From Charnham Street the crowd made their way to the High Street. Most of them had passed Richard Gibbons' iron foundry in Bridge Street when "one man called the mob back." (4) A wine merchant, appropriately named Viner, "stood in the middle of the gateway of the foundry to prevent them entering," and turned back six or seven by saying that "there was no threshing machine ever made there."(7) [According to Mr. Frederick Page, of Speen, Richard Gibbon was also "a machine maker." (1)]. But one man halloed out, "Hark forward ! Go at it ! Break the iron to pieces.", and about three or four hundred (sic) of them broke through the gateway." (6) Charles Kent, an employee of Richard Gibbons, tried to prevent one of the mob from breaking a cast-iron pan, but the rioter said, " I'll break that pan and knock thy brains out." (7) By the time the crowd withdrew from the foundry they had demolished virtually everything in the yard. [Richard Gibbons' claim for compensation amounted to £261.8s.6d., and the list of goods broken included "threshing machine wheels." (6)]. Having completed their work of destruction they claimed the usual two sovereigns which Mr. Viner gave to them.
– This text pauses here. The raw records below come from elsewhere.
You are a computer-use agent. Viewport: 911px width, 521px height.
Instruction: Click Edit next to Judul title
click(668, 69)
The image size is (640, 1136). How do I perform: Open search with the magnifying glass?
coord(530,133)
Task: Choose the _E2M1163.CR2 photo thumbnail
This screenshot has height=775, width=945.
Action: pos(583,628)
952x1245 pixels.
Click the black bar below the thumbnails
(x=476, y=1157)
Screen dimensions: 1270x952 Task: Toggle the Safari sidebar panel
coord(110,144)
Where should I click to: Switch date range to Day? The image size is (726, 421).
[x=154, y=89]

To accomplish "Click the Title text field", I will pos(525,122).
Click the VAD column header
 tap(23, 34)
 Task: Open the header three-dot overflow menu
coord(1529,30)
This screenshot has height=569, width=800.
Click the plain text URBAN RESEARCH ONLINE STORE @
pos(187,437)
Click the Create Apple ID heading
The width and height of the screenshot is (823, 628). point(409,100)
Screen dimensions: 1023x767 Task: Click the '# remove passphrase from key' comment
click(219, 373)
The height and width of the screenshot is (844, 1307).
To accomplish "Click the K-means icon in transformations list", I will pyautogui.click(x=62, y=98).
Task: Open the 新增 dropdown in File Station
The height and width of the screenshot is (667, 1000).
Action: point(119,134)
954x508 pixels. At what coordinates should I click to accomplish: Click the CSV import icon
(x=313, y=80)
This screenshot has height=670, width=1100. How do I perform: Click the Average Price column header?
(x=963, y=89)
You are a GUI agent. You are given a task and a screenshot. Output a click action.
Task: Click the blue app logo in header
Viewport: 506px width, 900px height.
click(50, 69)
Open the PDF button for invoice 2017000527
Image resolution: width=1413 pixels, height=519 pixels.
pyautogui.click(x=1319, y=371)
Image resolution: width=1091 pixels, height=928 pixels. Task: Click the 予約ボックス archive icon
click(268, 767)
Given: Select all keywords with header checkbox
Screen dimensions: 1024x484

Gibbons' employees, Charles Kent and Thomas Clements, and the aforesaid Mr. Viner, between them identified nearly twenty of the rioters. The list included the names of six Kintbury men, five of whom were later to swear that "They were never on the premises in their lives". It is quite possible that they were telling the truth and that the attack on the foundry was a purely Hungerford affair, for those who swore to their presence in the foundry yard were Hungerford men.
Unlike a large number of other persons who successfully claimed compensation or reward under the proclamation issued by the new Home Secretary, Lord Melbourne, poor Mr. Gibbons' claim was rejected though it was larger than most. (see note *** page 40) Failure to extract money from the Treasury led him to try the local Quarter Sessions Court, but the Berkshire gentlemen who presided over the court on 3rd. April, 1831, proved no less hard-hearted and decided to make no order in his favour. (15)
A short while after the affray at Gibbons' iron foundry, Mr. Willes, the senior Hungerford magistrate, persuaded the two parties to select five men each to represent them and to place their views before the gentlemen assembled within the Town Hall. The deputations entered the hall together, but were treated with separately. The Hungerford deputation (consisting of George Rosier, Charles Smith, John Aldridge, Richard Aldridge and Thomas Liddiard) was faced by four magistrates, Willes, Pearce, Atherton and Kitson, who were supported by sixteen other gentlemen. The Hungerford men asked that until Lady Day the wage of a married man with three children should be 12s. per week, that all threshing machines should be destroyed, and that house rents should be reduced. Mr. Pearce, on behalf of his fellow farmers, agreed that wages would be raised, but as to house rents he could say nothing ; they should arrange with their landlords respecting that. Their first point having been conceded, and some vague promises made as to the second, the Hungerford delegation quietly withdrew from the hall. (16)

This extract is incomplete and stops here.